● WORK ITEM
Each record is to be given again precisely as written.

Stored items:
• • • •

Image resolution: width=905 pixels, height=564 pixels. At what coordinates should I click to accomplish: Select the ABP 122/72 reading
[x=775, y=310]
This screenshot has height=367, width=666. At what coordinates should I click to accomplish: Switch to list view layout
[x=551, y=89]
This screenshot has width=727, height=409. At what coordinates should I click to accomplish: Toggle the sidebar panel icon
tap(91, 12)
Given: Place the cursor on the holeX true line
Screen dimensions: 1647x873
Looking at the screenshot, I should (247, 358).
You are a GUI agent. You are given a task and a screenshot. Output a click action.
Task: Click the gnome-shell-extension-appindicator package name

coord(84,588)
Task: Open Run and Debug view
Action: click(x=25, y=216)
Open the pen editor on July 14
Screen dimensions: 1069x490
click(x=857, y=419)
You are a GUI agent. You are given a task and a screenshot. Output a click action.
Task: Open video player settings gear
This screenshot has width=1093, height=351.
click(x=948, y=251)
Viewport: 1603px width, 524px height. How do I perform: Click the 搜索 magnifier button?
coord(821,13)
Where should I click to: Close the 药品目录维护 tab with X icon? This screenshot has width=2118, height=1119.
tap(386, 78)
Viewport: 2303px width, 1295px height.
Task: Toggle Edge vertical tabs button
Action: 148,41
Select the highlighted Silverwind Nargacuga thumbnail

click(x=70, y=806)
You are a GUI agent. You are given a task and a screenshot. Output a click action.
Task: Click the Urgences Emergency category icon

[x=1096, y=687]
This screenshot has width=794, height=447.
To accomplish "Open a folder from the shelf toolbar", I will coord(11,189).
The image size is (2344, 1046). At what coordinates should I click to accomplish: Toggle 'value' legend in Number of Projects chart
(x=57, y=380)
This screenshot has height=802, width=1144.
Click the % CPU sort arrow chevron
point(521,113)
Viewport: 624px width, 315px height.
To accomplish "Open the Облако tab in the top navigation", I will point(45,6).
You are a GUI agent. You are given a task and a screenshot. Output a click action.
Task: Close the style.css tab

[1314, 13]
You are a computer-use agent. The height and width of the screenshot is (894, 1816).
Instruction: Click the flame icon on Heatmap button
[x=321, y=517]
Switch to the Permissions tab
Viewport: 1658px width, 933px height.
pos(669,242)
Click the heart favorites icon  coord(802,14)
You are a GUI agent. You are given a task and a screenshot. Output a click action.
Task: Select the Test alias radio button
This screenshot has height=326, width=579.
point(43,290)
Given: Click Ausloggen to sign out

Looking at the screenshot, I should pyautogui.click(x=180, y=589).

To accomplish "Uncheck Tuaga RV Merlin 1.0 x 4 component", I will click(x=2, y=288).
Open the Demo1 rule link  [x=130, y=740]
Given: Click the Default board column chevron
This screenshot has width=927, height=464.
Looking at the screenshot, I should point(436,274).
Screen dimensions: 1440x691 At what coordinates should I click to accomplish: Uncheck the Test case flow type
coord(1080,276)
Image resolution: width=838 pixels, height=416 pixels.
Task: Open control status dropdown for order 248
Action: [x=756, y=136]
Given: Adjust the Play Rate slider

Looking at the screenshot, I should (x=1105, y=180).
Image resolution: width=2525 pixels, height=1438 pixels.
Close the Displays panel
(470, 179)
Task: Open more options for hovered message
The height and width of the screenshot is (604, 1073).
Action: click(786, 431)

• • • •

● EXERCISE RESPONSE
Image resolution: width=905 pixels, height=564 pixels. At what coordinates should I click to accomplish: Select the ABP 122/72 reading
[x=775, y=310]
This screenshot has height=367, width=666. At what coordinates should I click to accomplish: Switch to list view layout
[x=551, y=89]
This screenshot has width=727, height=409. At what coordinates should I click to accomplish: Toggle the sidebar panel icon
tap(91, 12)
Given: Place the cursor on the holeX true line
Screen dimensions: 1647x873
Looking at the screenshot, I should (247, 358).
You are a GUI agent. You are given a task and a screenshot. Output a click action.
Task: Click the gnome-shell-extension-appindicator package name

coord(84,588)
Task: Open Run and Debug view
Action: click(x=25, y=216)
Open the pen editor on July 14
Screen dimensions: 1069x490
click(x=857, y=419)
You are a GUI agent. You are given a task and a screenshot. Output a click action.
Task: Open video player settings gear
This screenshot has width=1093, height=351.
click(x=948, y=251)
Viewport: 1603px width, 524px height. How do I perform: Click the 搜索 magnifier button?
coord(821,13)
Where should I click to: Close the 药品目录维护 tab with X icon? This screenshot has width=2118, height=1119.
tap(386, 78)
Viewport: 2303px width, 1295px height.
Task: Toggle Edge vertical tabs button
Action: 148,41
Select the highlighted Silverwind Nargacuga thumbnail

click(x=70, y=806)
You are a GUI agent. You are given a task and a screenshot. Output a click action.
Task: Click the Urgences Emergency category icon

[x=1096, y=687]
This screenshot has width=794, height=447.
To accomplish "Open a folder from the shelf toolbar", I will coord(11,189).
The image size is (2344, 1046). At what coordinates should I click to accomplish: Toggle 'value' legend in Number of Projects chart
(x=57, y=380)
This screenshot has height=802, width=1144.
Click the % CPU sort arrow chevron
point(521,113)
Viewport: 624px width, 315px height.
To accomplish "Open the Облако tab in the top navigation", I will point(45,6).
You are a GUI agent. You are given a task and a screenshot. Output a click action.
Task: Close the style.css tab

[1314, 13]
You are a computer-use agent. The height and width of the screenshot is (894, 1816).
Instruction: Click the flame icon on Heatmap button
[x=321, y=517]
Switch to the Permissions tab
Viewport: 1658px width, 933px height.
pos(669,242)
Click the heart favorites icon  coord(802,14)
You are a GUI agent. You are given a task and a screenshot. Output a click action.
Task: Select the Test alias radio button
This screenshot has height=326, width=579.
point(43,290)
Given: Click Ausloggen to sign out

Looking at the screenshot, I should pyautogui.click(x=180, y=589).

To accomplish "Uncheck Tuaga RV Merlin 1.0 x 4 component", I will click(x=2, y=288).
Open the Demo1 rule link  [x=130, y=740]
Given: Click the Default board column chevron
This screenshot has width=927, height=464.
Looking at the screenshot, I should point(436,274).
Screen dimensions: 1440x691 At what coordinates should I click to accomplish: Uncheck the Test case flow type
coord(1080,276)
Image resolution: width=838 pixels, height=416 pixels.
Task: Open control status dropdown for order 248
Action: [x=756, y=136]
Given: Adjust the Play Rate slider

Looking at the screenshot, I should (x=1105, y=180).
Image resolution: width=2525 pixels, height=1438 pixels.
Close the Displays panel
(470, 179)
Task: Open more options for hovered message
The height and width of the screenshot is (604, 1073).
Action: click(786, 431)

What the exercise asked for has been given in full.